North Korea vowed a nuclear attack on the U.S. on Thursday March 7, saying the country would turn Washington into a "sea of fire."
The threat comes in the wake of extensive new sanctions imposed Thursday by the United Nations. The U.S. and China drafted the resolution, which was passed unanimously and which will place penalties on North Korean travel, banking and trade.
"The strength, breadth and severity of these sanctions will raise the cost to North Korea of its illicit nuclear program," said U.S. ambassador to the United Nations Susan E. Rice. "Taken together, these sanctions will bite and bite hard."
Over the past few days North Korea has become increasingly threatening, even calling the 1953 armistice that ended the Korean War no longer applicable.
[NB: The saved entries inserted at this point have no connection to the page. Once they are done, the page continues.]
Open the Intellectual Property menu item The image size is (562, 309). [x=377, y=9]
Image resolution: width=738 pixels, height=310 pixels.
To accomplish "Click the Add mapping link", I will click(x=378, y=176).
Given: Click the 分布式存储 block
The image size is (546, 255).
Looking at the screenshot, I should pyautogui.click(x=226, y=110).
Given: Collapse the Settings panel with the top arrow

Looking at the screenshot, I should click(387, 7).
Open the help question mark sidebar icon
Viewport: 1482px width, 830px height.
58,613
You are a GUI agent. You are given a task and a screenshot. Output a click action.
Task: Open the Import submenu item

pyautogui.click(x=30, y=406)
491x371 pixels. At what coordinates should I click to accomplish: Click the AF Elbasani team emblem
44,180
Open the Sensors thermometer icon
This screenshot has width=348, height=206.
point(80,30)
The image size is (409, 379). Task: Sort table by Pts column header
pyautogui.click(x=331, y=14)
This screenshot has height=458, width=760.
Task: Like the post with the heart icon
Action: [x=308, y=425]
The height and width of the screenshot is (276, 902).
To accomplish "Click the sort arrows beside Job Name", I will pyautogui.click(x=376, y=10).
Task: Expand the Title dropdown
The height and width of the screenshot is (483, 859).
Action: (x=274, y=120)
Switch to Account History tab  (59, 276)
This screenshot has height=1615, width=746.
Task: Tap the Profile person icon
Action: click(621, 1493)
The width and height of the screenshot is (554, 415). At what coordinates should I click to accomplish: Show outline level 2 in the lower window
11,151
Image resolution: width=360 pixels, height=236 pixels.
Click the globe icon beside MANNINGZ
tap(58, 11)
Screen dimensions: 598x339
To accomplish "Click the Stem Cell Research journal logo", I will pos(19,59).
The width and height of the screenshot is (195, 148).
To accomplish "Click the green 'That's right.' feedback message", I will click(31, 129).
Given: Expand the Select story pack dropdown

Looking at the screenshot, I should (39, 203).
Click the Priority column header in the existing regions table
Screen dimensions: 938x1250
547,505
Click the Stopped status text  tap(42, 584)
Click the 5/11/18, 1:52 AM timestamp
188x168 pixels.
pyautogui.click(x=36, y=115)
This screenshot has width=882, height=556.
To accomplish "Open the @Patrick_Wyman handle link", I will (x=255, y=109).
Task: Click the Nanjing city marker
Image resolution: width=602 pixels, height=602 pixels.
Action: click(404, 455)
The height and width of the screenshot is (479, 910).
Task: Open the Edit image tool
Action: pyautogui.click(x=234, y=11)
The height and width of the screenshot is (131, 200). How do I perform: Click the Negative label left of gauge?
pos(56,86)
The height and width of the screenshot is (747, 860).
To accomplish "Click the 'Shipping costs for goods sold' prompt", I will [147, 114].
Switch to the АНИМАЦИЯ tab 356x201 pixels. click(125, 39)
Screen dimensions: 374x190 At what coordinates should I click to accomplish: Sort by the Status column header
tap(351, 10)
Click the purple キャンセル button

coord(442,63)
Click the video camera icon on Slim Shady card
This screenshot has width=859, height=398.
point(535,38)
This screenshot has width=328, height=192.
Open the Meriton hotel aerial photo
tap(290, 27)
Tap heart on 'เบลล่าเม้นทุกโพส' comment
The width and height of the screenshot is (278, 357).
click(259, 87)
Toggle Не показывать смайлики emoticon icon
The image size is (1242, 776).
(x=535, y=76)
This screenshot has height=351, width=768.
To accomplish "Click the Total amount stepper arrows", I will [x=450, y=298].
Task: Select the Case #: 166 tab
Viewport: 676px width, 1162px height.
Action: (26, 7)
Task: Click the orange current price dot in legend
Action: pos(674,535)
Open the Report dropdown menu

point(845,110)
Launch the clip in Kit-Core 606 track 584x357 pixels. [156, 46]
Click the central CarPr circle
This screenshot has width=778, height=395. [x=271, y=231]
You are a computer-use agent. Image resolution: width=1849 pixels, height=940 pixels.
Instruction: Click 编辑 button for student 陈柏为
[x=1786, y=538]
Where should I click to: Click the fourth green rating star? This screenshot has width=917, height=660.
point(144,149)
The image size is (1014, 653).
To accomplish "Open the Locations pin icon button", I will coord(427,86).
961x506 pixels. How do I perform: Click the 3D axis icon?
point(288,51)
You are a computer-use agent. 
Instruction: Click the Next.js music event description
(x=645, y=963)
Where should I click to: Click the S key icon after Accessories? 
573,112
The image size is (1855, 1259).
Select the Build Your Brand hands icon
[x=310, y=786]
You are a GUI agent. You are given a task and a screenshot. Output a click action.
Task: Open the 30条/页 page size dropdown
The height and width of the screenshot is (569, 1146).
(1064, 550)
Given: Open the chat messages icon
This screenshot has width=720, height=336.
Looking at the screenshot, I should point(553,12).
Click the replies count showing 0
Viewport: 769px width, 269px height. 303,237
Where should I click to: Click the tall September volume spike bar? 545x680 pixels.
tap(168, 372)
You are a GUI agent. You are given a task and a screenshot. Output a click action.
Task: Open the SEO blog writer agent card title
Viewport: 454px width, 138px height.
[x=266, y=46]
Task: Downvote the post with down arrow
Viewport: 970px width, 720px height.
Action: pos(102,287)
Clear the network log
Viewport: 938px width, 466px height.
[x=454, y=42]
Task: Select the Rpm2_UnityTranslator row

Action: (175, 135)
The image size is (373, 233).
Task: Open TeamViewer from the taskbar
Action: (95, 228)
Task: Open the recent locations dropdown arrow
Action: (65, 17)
On Thursday the country claimed the ability to conduct pre-emptive nuclear strikes against the U.S., which it perceives as joining with South Korea to plan a war against it.
"Now that the U.S. is set to light a fuse for a nuclear war, the revolutionary armed forces of the DPRK (Democratic People's Republic of Korea) will exercise the right to a pre-emptive nuclear attack to destroy the strongholds of the aggressors and to defend the supreme interests of the country," a North Korean Foreign Ministry spokesman said in a statement by the country's Korean Central News Agency.
U.S. Ambassador to the U.N. Susan Rice responded to the threats with disdain.
"North Korea will achieve nothing by continued threats and provocations," Rice said. "These will only further isolate the country and its people and undermine international efforts to promote peace and stability in northeast Asia."
North Korea launched a rocket from Pyongyang in December and conducted its third nuclear test on Feb. 12. The acts subverted three Security Council resolutions.
Despite the recent threats, it is not believed that North Korea yet has the ability to create a warhead capable of reaching the U.S.